Depuis quelques années, la forme jazz connaît un regain de vitalité grâce à de jeunes loups qui lui accolent des rythmes hip-hop ou des influences électro. Il y a là de quoi faire passer le post-bop plus traditionnel de la pianiste Carla Bley (81 ans), le bassiste Steve Swallow (79 ans) et le saxophoniste Andy Sheppard (une petite jeunesse : 63 ans) pour de la musique de dinosaures.

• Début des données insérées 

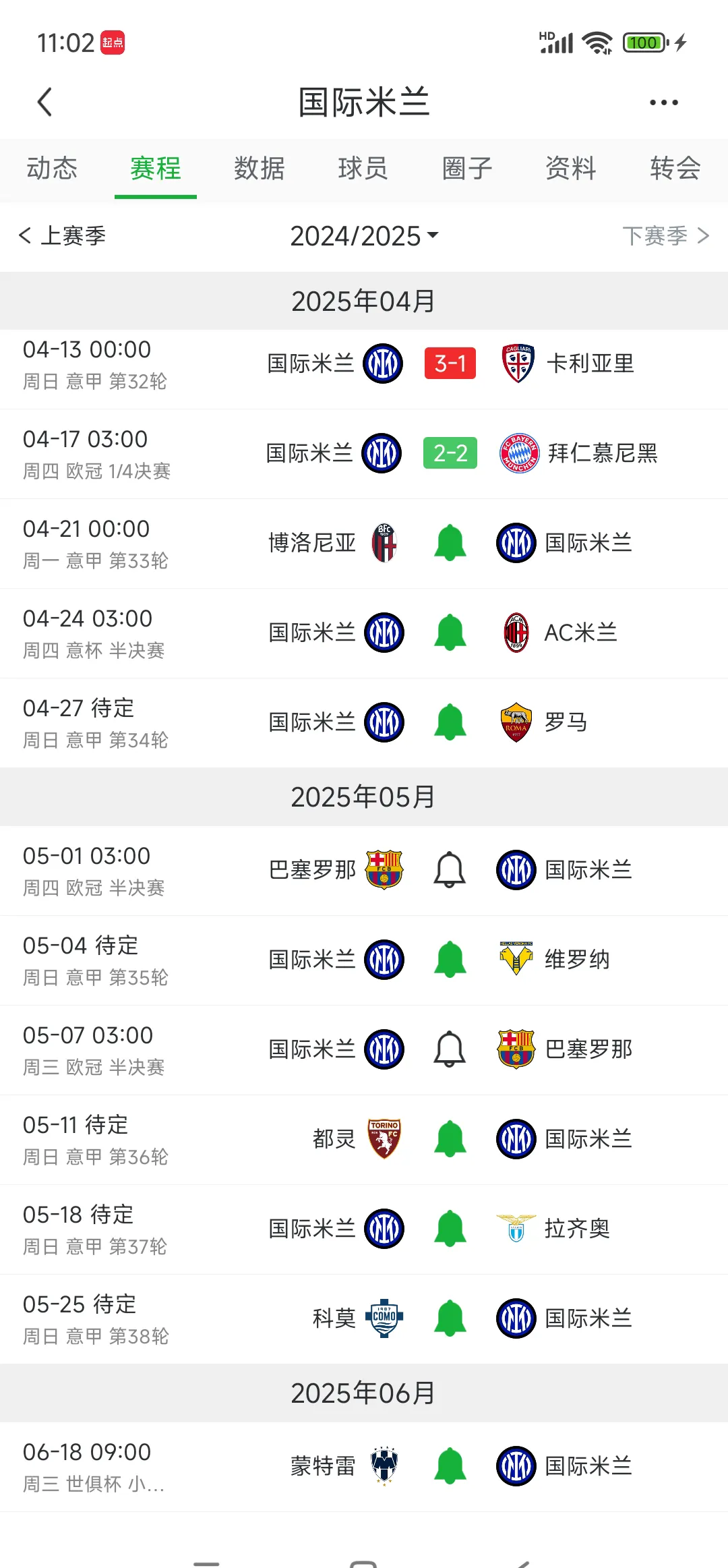The image size is (728, 1568).
Task: Tap the Roma club crest
Action: tap(516, 722)
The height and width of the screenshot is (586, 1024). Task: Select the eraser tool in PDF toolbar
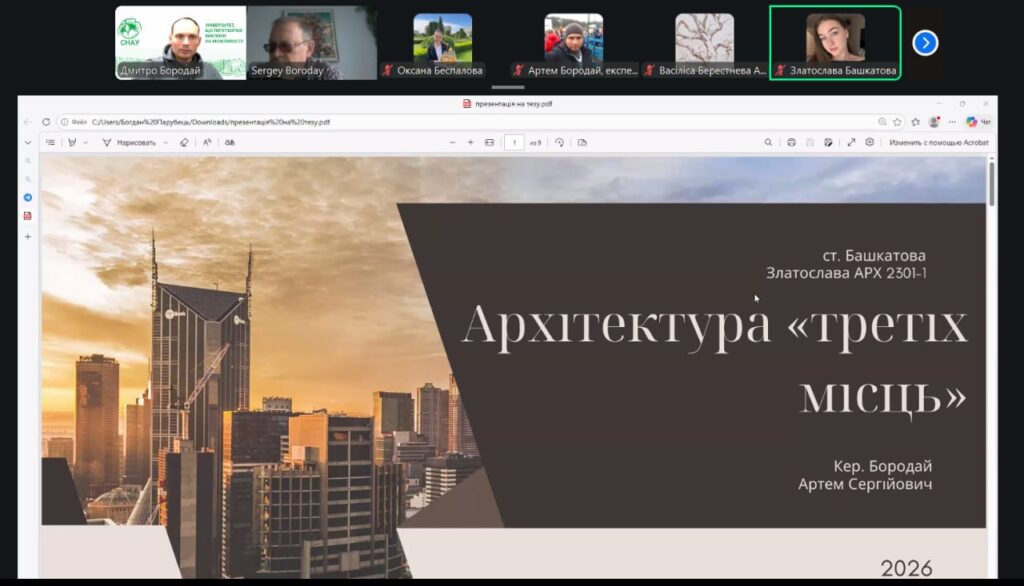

Dès les premières notes jouées par Bley, l’auditeur qui ne se méfie de rien se dira qu’il a affaire à un vieux blues pantouflard. Nenni! Tout au long de la première des trois suites qui composent ce disque, le jeu espiègle de la pianiste, le son chaleureux de la basse électrique de Swallow et l’approche raffinée mais jamais empesée de Sheppard soufflent sur tout ce qui pourrait s’apparenter à de la poussière.
Le titre de la seconde suite, Beautiful Telephones, fait allusion à un commentaire de Donald Trump qui aurait été impressionné par les téléphones de la Maison-Blanche lorsqu’il y fit son entrée. Elle est de teneur plus grave, mais on n’y sent aucun accès de colère ou de désespoir. C’est là une des grandes qualités de cet album : préférant prendre les choses à la légère, madame Bley et ses partenaires ne versent jamais dans les débordements.
Après quelques citations ironiques d’airs patriotiques américains et de la Marche Funèbre de Chopin, le trio amorce Copycat, la dernière suite au programme, tout en douceur. La conversation entre les trois musiciens y est si fluide que l’auditeur ne peut que lui donner son attention complète et ce, jusqu’aux derniers moments de ce disque rempli de sève qui démontre que la jeunesse n’est rien de plus qu’un état d’esprit.